Times: Roscoe, this question is for you. How do you feel about the Wizard ruling on Smart Animals?
Roscoe: I’m a big supporter of it. First off, the Smart Animals who were raised up just by talking with First Gen Smart Animals are good folks, but they are still full of regular animal tendencies. This tends to lead to some internal conflicts. Fortunately, wizards & mages have been great about helping them get through that, but it was still pretty rough for most of them. And the world needs just regular animals, ordinary dogs & cats & such.
Of course, getting our Hands was just a crazy popular thing. I can’t tell you how much easier it made our lives. I can hardly wait to play fetch with my kids once they get a bit older. It’s pretty hard to throw a ball any distance using your mouth.
Times: One more, related question. Why do no Smart Dogs ever “go Anthro”, but 8 out of 10 Smart Cats do?

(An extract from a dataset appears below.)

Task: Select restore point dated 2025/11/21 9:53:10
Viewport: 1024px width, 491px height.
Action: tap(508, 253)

Roscoe: Well, for the best answer, you’ll have to ask my sister, but it pretty much boils down to the fact that Smart Cats never fully mature, mentally. They all kind of stop at about the 15 year old point, but they are intelligent enough to realize that. Going Anthro lets them become adults. And there’s the whole opposable thumb thing. And I think cats have always kind of been jealous of humans.
Smart Dogs, on the other hand, mature pretty quickly. I graduated high school when I was 7 years old. Gigi had her teaching credentials by the time she was 8. Also, Smart Dogs are very comfortable with remaining dogs. The hands & thumb thing would be useful, but it was never enough to tempt us. We like being the shapes and sizes we are. We work well with people like this. Besides, computer sims that show us how going Anthro would affect us show that Dog People would be pretty ugly/strange looking. Cat People are all good looking.

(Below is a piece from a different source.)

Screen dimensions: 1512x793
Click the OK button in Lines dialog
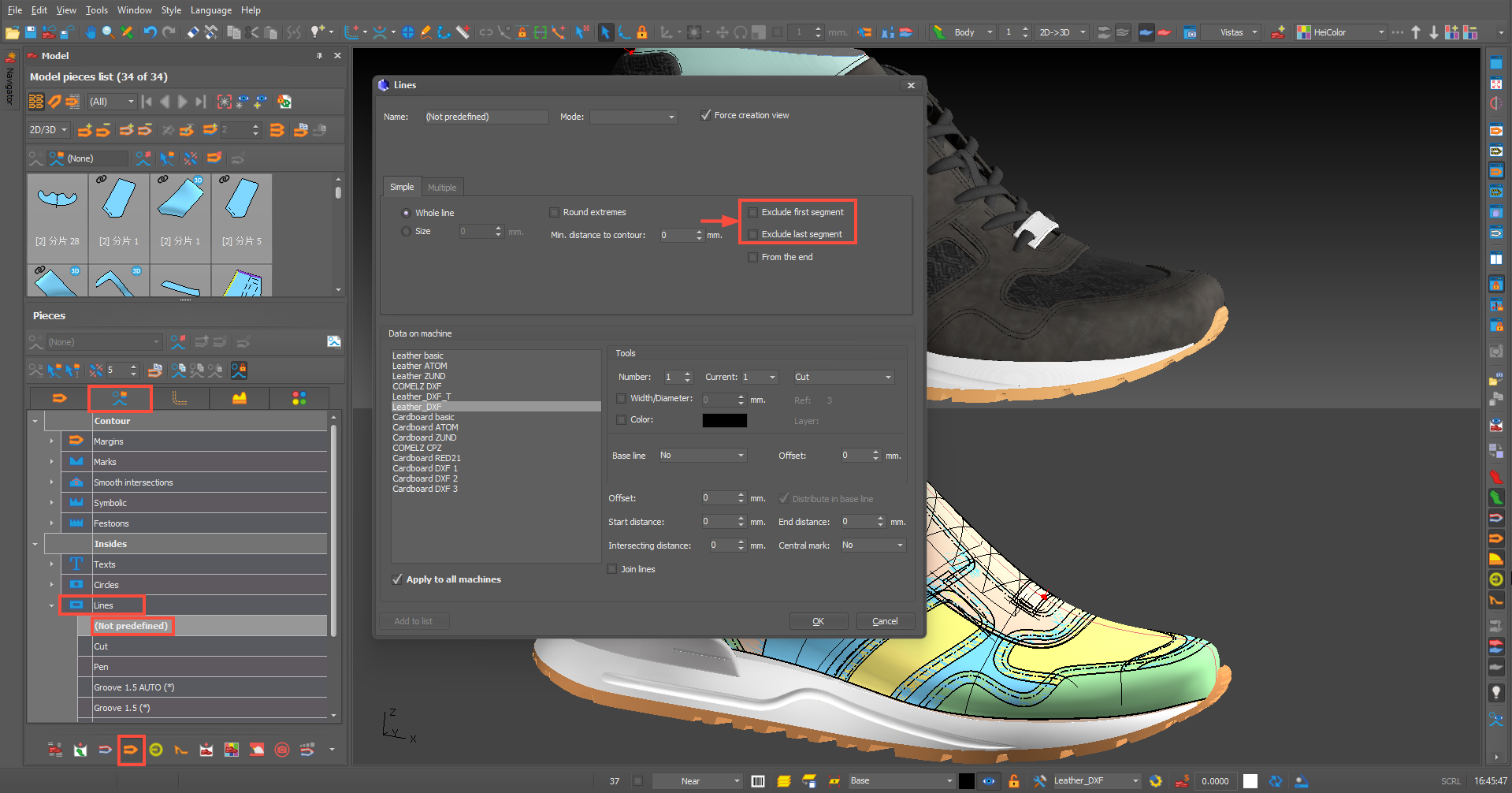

I’ll also point out that very few Smart Animals other than cats ever go Anthro. There are a few Fox People out there and a couple of Pig People, who are really smart, but butt ugly, and maybe a dozen assorted others. It also doesn’t help that once you go Anthro, you can’t go back.
Times: Doc, here’s a twofer for you, from a young lady working at Lunar South Pole Colony. First, how much of the Potter books were based on you and your friends, including Doctor Candace Coleman, at Hobart’s. Second, are you ever going to write a book or do a vid about the 1972-1973 Looking For Trouble World Tour?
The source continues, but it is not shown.